The Animal and Plant Health Inspection Service (APHIS) regulates genetically altered plants. Each year the APHIS receives thousands of applications from biotechnology firms to test their genetically altered plants or to have them deregulated entirely. It is the APHIS's task to evaluate these petitions and determine whether a specific bio-engineered plant could cause ecological damage, and if not, whether it should be deregulated. After conducting formal environmental assessments, APHIS publishes their decisions in the Federal Register, allowing a 60-day comment period for public oversight. APHIS does not track the effects of these species once they have been deregulated.
Earlier this year the National Academies National Research Council issued a report that noted while the USDA has "substantially improved the regulation of transgenic plants, but the process could be improved further by soliciting greater public input, enhancing scientific peer review and more clearly presenting the data and methods behind regulatory decisions." The report by the non-profit group, which provides scientific advice under a Congressional charter, made suggestions for changing the regulation process.
Labeling
In 1992, the FDA decided genetically engineered crops were "substantially similar" to organic crops and therefore did not require special labeling or safety tests. Labeling remains a hot button issue as is evidenced by a ballot initiative in Oregon. Measure 27 would require labeling of genetically engineered food and food additives on grocery shelves and in restaurants. (Current estimates suggest that 70 percent of processed foods on U.S. shelves contain some genetically modified material.) Campaign finance reports show that $4.6 million dollars have been put into a campaign to defeat the measure by an industry network including Monsanto, Dow and DuPont.

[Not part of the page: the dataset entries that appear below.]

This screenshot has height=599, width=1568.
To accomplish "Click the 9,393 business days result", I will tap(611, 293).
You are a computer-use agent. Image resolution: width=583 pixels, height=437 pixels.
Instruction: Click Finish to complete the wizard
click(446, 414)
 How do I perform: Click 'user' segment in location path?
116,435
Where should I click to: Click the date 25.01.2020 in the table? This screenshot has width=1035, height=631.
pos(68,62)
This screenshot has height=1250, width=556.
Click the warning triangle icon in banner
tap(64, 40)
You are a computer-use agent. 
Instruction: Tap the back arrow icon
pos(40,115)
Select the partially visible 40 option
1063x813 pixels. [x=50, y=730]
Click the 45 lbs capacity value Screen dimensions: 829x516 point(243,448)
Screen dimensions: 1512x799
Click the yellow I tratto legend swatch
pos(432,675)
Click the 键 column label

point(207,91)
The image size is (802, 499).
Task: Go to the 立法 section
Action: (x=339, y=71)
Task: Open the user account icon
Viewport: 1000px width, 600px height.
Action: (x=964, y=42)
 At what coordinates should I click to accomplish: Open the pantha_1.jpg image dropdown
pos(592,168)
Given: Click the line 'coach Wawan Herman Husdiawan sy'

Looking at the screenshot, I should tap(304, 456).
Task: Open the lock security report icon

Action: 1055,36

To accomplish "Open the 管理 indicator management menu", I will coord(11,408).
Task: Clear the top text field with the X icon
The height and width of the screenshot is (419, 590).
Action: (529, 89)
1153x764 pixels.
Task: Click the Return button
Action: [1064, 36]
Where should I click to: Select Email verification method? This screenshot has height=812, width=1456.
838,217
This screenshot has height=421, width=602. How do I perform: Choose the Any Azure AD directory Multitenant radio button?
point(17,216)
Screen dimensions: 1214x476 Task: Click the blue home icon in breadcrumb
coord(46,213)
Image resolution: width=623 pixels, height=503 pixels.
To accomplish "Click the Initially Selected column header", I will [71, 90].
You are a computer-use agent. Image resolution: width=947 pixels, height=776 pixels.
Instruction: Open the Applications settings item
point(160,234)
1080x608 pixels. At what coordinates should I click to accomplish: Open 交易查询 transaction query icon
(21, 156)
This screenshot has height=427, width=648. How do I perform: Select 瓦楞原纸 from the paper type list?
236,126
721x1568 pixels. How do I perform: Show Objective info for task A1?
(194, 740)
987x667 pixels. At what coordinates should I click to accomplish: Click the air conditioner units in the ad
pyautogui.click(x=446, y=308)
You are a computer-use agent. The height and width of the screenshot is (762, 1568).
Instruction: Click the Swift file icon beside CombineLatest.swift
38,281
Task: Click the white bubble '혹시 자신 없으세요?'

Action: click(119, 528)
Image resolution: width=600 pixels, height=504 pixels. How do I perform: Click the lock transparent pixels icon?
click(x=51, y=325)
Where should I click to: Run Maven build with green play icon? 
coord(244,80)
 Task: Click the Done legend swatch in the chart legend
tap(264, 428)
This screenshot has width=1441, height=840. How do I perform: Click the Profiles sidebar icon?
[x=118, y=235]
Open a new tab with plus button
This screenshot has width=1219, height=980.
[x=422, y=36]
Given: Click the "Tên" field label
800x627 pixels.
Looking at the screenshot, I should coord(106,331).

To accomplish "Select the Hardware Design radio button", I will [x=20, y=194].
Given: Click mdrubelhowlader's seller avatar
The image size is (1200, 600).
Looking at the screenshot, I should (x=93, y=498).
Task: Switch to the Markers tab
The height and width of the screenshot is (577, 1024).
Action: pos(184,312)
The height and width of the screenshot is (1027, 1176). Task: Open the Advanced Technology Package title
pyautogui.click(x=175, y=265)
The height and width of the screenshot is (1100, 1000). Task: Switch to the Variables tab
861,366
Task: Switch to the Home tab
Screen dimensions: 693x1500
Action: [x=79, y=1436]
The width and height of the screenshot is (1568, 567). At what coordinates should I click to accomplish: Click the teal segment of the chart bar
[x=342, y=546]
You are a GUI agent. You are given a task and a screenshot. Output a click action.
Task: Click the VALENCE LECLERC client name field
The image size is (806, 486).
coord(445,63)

Many nations are now requiring that genetically modified foods be labeled. A short visit to the U.S. Customs Trade Information Center turns up numerous restrictions on GMO exports to foreign nations. In 2000, Saudi Arabia required all imports be labeled until further study satisfies their concerns. Austria, among the most restrictive of nations, requires labels of all seeds "with
a 0.1% threshold of GMO 'contamination.'"
In Europe some supermarkets, like TESCO, the British giant, have labeled their name-brand products "GMO-free." However, Prime Minister Tony Blair wants to reopen the public debate on the issue, worried about losing market share to GMO-friendly nations like India and Indonesia.
Several years ago THE ECONOMIST did a study on the willingness of people to consume products labeled as "genetically modified."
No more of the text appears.